But witches don’t exist, and they don’t live in swamps, I say.
“Yeah, they do. They do exist. They just don’t exist the way you think they exist. They certainly exist. You may say well dragons don’t exist. It’s, like, yes they do — the category predator and the category dragon are the same category. It absolutely exists. It’s a superordinate category. It exists absolutely more than anything else. In fact, it really exists. What exists is not obvious. You say, ‘Well, there’s no such thing as witches.’ Yeah, I know what you mean, but that isn’t what you think when you go see a movie about them. You can’t help but fall into these categories. There’s no escape from them.”
“Everybody acts out a myth, but very few people know what their myth is. And you should know what your myth is because it might be a tragedy and maybe you dont want it to be.”
Almost every important thought – definitely every decision I make – takes the form of a conversation. I’ve been paying attention – this is really true. But if it is a conversation, which person is me?
And if I can figure that out – who is the other guy?
“You’re going to pay a price for every bloody thing you do and everything you don’t do. You don’t get to choose to not pay a price. You get to choose which poison you’re going to take. That’s it.”
― Jordan B. Peterson
I am working on a list of “Bill’s Rules” – hopefully coming up with a list of useful, yet pithy, statements that I, more or less, came up with on my own. I’m up to four, but have serious doubts about the fourth – probably goin’ to give that one up.
At any rate, Numero Uno:
The key to creativity and innovation is to embrace failure
This seems obvious at first – of course if you are to be creative and innovative you have to be willing to fail.
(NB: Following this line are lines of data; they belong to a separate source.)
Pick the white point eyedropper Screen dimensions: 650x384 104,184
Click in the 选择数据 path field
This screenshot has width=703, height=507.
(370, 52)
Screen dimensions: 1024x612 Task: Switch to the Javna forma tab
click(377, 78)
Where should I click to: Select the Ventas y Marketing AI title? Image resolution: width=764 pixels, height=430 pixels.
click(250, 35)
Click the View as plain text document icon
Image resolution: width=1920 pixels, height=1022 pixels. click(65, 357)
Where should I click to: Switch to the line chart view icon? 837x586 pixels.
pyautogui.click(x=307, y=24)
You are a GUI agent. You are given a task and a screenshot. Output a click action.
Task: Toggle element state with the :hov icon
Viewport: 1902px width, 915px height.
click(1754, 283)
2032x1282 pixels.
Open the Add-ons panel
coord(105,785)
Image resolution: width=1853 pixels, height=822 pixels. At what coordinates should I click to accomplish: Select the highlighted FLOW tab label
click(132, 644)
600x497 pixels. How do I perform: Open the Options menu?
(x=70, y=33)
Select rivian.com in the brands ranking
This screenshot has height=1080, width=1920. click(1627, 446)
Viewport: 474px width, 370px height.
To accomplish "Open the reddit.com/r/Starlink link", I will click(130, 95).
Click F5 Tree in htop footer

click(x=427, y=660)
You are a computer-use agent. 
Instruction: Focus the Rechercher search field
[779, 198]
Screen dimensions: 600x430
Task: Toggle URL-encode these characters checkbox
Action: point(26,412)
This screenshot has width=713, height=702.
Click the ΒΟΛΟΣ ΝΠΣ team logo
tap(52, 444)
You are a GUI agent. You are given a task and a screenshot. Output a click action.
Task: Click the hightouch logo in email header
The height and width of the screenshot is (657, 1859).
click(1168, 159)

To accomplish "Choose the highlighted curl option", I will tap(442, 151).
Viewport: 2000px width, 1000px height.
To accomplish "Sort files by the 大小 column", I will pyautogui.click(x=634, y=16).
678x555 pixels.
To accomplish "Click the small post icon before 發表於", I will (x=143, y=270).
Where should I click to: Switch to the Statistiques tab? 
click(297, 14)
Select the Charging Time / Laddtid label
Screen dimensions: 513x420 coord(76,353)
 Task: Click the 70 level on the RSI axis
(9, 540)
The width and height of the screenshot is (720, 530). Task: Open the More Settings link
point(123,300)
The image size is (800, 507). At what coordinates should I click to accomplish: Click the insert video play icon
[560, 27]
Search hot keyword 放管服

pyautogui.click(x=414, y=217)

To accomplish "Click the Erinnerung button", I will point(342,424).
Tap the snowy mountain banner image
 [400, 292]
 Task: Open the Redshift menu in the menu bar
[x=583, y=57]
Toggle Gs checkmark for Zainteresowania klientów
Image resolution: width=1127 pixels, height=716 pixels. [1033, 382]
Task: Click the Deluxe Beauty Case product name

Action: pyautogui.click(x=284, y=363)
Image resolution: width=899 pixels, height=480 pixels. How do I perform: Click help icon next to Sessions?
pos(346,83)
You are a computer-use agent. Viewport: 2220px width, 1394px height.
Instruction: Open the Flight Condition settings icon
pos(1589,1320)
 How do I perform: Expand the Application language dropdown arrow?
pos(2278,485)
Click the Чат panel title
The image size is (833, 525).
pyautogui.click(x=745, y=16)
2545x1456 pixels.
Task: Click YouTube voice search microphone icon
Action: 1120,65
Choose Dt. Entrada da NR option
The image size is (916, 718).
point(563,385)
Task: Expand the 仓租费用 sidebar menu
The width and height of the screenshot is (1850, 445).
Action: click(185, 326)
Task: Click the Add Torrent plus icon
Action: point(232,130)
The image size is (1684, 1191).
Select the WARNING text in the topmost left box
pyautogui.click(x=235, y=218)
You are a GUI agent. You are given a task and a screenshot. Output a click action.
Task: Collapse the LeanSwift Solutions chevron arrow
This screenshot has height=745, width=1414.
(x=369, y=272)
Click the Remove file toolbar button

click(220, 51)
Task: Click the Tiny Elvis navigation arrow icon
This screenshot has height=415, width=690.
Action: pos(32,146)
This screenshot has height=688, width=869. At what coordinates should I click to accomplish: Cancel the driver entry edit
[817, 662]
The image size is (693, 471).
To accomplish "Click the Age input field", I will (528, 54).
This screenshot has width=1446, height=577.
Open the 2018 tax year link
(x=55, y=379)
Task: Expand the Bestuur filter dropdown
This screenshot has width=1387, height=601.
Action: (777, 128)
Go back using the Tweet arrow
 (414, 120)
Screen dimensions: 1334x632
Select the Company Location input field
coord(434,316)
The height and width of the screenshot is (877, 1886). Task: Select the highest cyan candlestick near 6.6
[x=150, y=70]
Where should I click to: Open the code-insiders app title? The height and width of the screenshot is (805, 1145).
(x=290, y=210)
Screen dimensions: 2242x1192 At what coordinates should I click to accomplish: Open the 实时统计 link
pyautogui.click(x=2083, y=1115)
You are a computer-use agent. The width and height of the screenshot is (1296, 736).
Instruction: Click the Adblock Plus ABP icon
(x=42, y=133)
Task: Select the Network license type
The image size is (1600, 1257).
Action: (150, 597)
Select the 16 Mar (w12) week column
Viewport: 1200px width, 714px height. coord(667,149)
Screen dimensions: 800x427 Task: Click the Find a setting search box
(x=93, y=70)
What I’m saying goes beyond that – you have to embrace failure. You have to crave failure. You have to have failure as your primary goal.
To illustrate, I’ll give an example from that white-hot furnace meant to burn away all and any trace of creativity and innovation (and joy, and human-ess, and anything else worthwhile) – the world of the modern giant corporation. It is a world of metrics, and goals, and people scurrying like ants to meet those metrics… and the world be dammed. Not meeting goal, having that dreaded red box on the monthly PowerPoint metric presentation – projected on that screen in that sterile conference room – , is the worse thing in the world and a source of executive shame.
And they don’t understand why other companies (usually very small) always come up with the new ideas.
Here’s my idea – everyone should have on their annual review goal list – “I will initiate at least six major projects in the coming year that will fail… preferably fail in a spectacular and embarrassing manner.”
That would spur some creativity and innovation. And what happens if your projects all succeed in wild and unpredictable ways? Well, you weren’t innovative and creative enough – if you manage to hold on to your job you better try harder next year.